• [What the task asks]:
Look for "label" in every line of the listing. Copy the lines that have it.

• [Task input]:
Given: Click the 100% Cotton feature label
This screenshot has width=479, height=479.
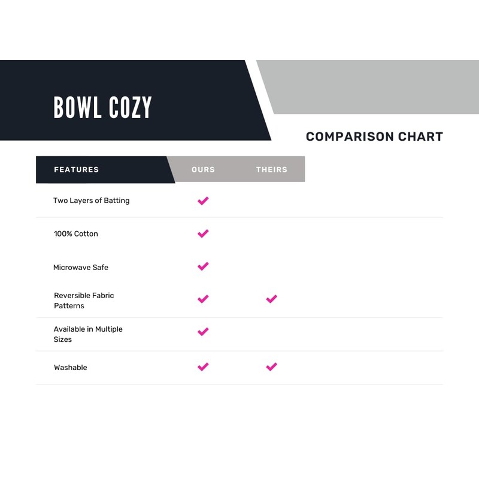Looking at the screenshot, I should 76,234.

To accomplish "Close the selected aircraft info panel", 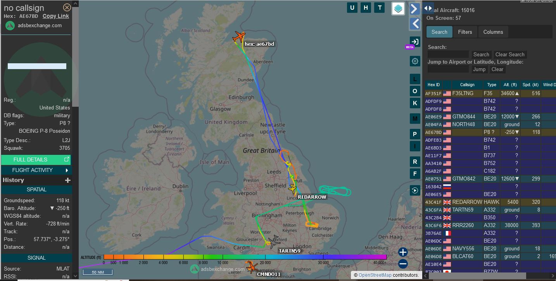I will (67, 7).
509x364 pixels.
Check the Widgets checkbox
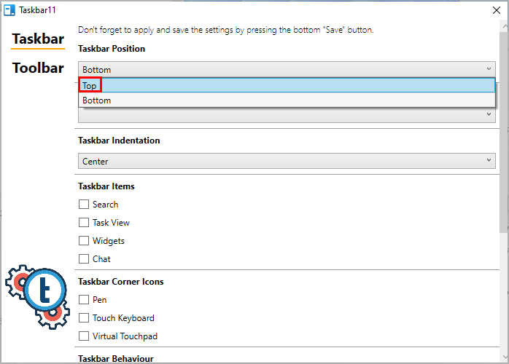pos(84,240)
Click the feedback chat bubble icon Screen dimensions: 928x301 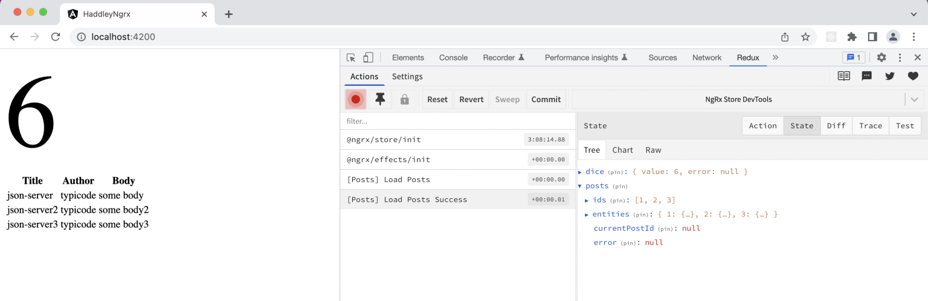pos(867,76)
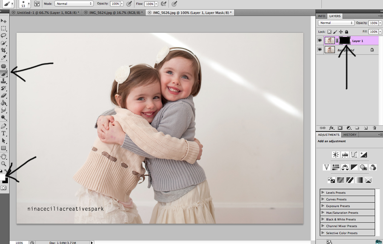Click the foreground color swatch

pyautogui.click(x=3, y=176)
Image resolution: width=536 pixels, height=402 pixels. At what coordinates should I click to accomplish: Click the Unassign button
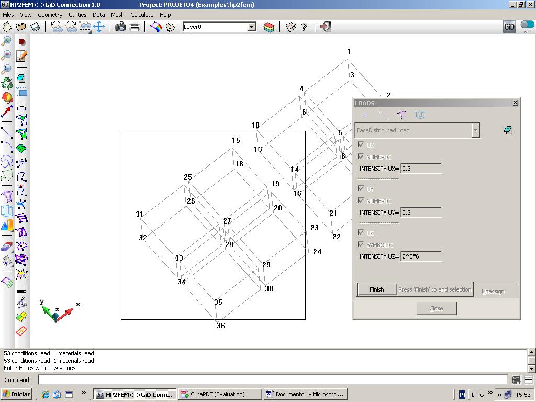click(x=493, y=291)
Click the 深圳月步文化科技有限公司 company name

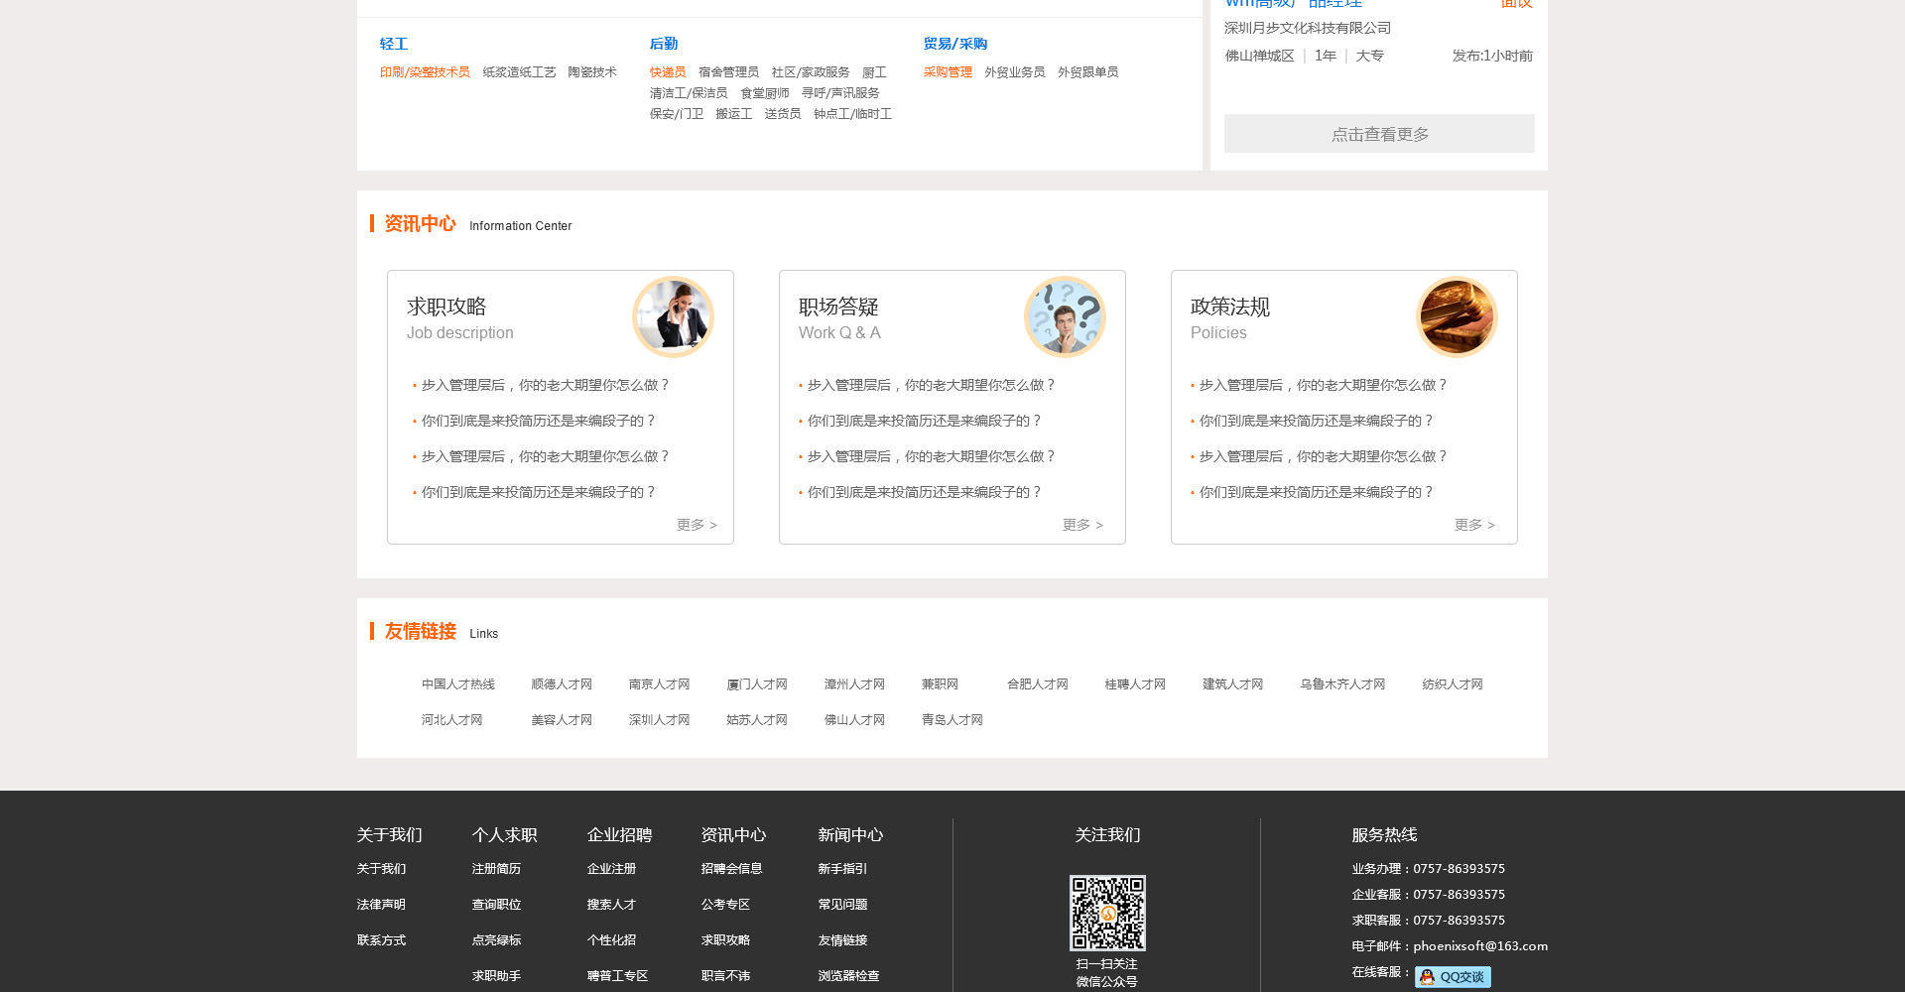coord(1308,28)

==

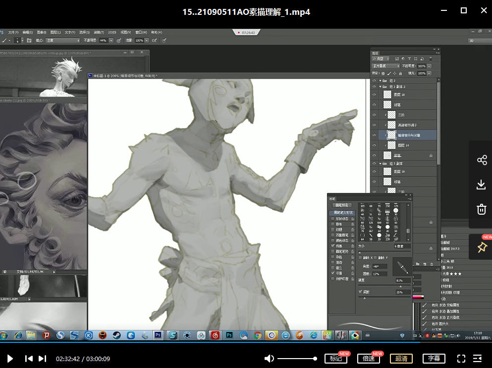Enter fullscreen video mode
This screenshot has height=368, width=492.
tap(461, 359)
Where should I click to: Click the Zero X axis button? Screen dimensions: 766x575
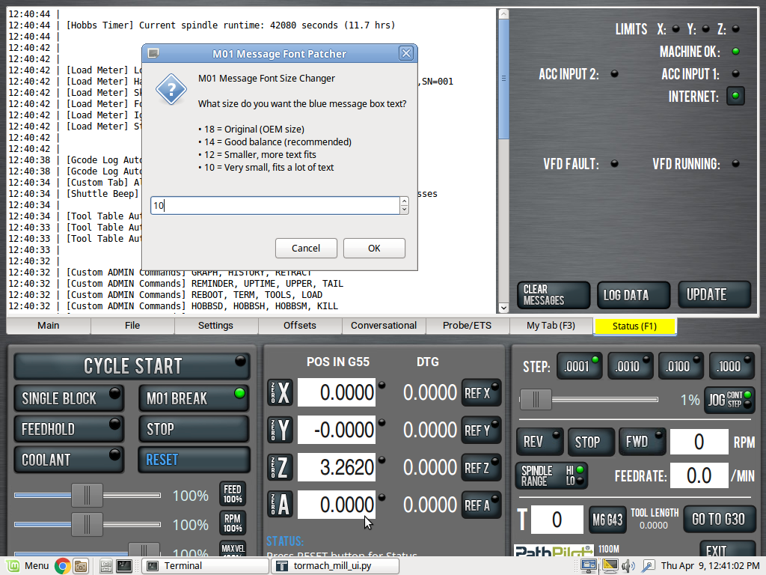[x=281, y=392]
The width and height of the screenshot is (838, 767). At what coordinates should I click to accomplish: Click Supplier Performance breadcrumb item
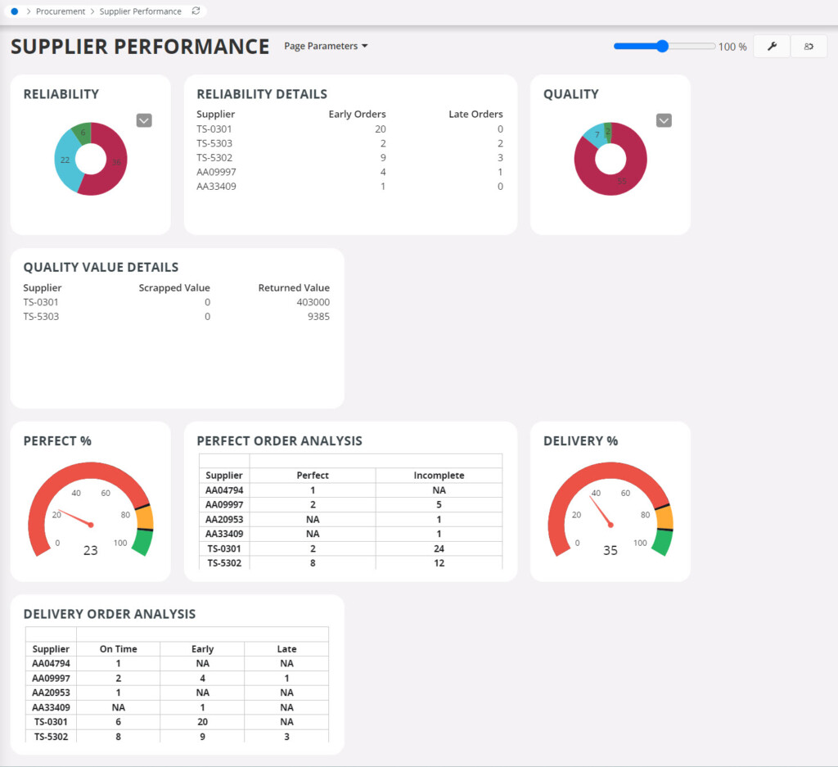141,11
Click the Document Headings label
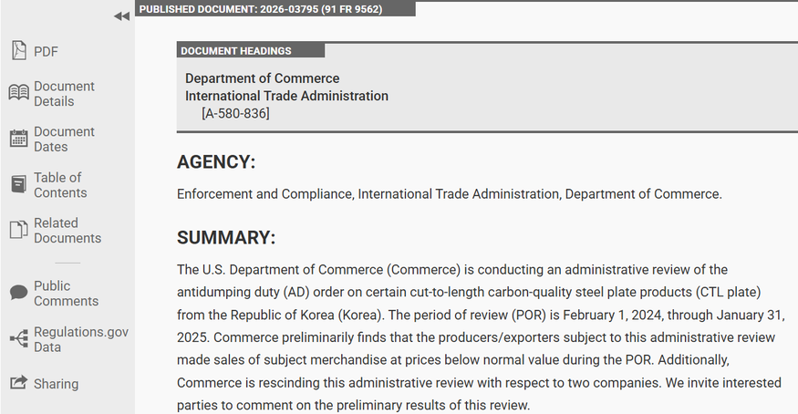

==

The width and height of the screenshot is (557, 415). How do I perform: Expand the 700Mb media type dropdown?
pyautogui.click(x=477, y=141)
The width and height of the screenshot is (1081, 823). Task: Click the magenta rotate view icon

• [Result]:
Given: Click the 100% Cotton feature label
Click the Document Headings label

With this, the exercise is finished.